Tax deductions, preferences and exclusions — often called “tax expenditures” — make the tax system more inefficient, complex and regressive. Limiting or eliminating them is an essential step in creating a pro-growth tax reform.
Yet this plan also exempts at least three of the largest tax expenditures — the deductions for home mortgage interest and charitable contributions, plus tax-preferred retirement savings incentives. That, combined with the proposed increase in the standard deduction (which is already claimed by 70 percent of income-tax filers), would severely limit any potential revenue gains.
The administration has yet to present a full budget plan for the coming fiscal year and beyond.

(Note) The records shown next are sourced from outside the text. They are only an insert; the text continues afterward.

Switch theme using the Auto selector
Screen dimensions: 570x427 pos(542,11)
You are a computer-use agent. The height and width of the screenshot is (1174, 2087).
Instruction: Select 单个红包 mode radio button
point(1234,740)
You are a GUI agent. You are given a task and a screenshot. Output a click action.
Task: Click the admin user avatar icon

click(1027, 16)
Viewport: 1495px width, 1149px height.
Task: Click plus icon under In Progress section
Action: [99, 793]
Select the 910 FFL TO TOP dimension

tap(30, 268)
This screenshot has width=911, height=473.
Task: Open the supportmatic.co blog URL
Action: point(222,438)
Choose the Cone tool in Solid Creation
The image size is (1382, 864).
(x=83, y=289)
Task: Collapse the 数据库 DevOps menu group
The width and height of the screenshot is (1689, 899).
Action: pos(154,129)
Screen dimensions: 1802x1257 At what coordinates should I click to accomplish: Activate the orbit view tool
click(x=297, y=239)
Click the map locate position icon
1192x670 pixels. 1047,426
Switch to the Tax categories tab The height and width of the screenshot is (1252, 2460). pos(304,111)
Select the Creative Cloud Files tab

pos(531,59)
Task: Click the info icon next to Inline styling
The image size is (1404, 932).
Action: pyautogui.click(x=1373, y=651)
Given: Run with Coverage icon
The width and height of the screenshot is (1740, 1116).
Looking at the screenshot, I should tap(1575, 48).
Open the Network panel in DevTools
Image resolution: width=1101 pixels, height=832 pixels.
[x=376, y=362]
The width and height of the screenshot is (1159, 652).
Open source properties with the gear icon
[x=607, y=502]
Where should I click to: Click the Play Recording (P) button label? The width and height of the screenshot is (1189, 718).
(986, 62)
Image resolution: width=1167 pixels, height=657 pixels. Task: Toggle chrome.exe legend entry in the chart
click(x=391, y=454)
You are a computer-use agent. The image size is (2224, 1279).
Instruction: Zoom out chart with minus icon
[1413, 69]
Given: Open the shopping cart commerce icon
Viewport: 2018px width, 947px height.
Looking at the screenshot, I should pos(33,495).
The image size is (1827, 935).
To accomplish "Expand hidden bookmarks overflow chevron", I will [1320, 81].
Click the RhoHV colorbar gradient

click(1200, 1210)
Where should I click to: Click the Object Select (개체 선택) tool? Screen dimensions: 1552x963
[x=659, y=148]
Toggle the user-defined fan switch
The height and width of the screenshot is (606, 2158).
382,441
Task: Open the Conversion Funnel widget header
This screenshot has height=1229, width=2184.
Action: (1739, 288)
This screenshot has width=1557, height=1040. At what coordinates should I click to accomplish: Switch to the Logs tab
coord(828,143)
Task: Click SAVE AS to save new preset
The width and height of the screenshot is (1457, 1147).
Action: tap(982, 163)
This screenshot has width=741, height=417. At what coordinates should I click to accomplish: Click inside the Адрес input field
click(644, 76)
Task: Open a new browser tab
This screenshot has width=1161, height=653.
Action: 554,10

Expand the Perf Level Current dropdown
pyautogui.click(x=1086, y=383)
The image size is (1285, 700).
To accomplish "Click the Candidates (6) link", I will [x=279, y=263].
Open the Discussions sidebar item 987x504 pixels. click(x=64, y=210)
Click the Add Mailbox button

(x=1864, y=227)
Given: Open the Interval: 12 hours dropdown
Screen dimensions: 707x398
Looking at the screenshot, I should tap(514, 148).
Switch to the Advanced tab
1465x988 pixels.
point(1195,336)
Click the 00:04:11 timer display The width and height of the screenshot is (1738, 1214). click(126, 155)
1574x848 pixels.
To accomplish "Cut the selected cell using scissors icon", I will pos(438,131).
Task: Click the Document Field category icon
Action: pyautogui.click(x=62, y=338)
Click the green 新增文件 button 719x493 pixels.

Instead, Trump released a partial spending plan in March that just covered appropriations for one year. The administration has promised to release additional information later.
“Tax reform is a worthy goal,” Bixby said. “There is a rare bipartisan consensus that the tax code is too complicated and economically inefficient. Fixing that problem, however, cannot be considered in isolation from the fact that current fiscal policy is already on an unsustainable path. The tax code, whether reformed or not, needs to bring in sufficient revenue to keep that problem from getting worse. It makes no sense to pursue major tax changes without knowing what the overall spending plan is, and given the huge potential revenue loss from the president’s proposals, it would certainly not be the fiscally responsible thing to do.”
As Congress and the administration continue to work out the details of their tax plans, it will be essential that their budget and economic estimates follow recent bipartisan convention and be based on standard economic models and theory. Only by doing so can they and the American people understand the impact of the proposed tax policies.
Furthermore, policymakers should not rely on budget gimmicks to make their plans look better or to get around congressional rules and procedures. Particular attention needs to be paid to how the tax plans handle overseas business-income repatriation. This often scores as a revenue-raiser within the 10-year budget window but loses revenue after that.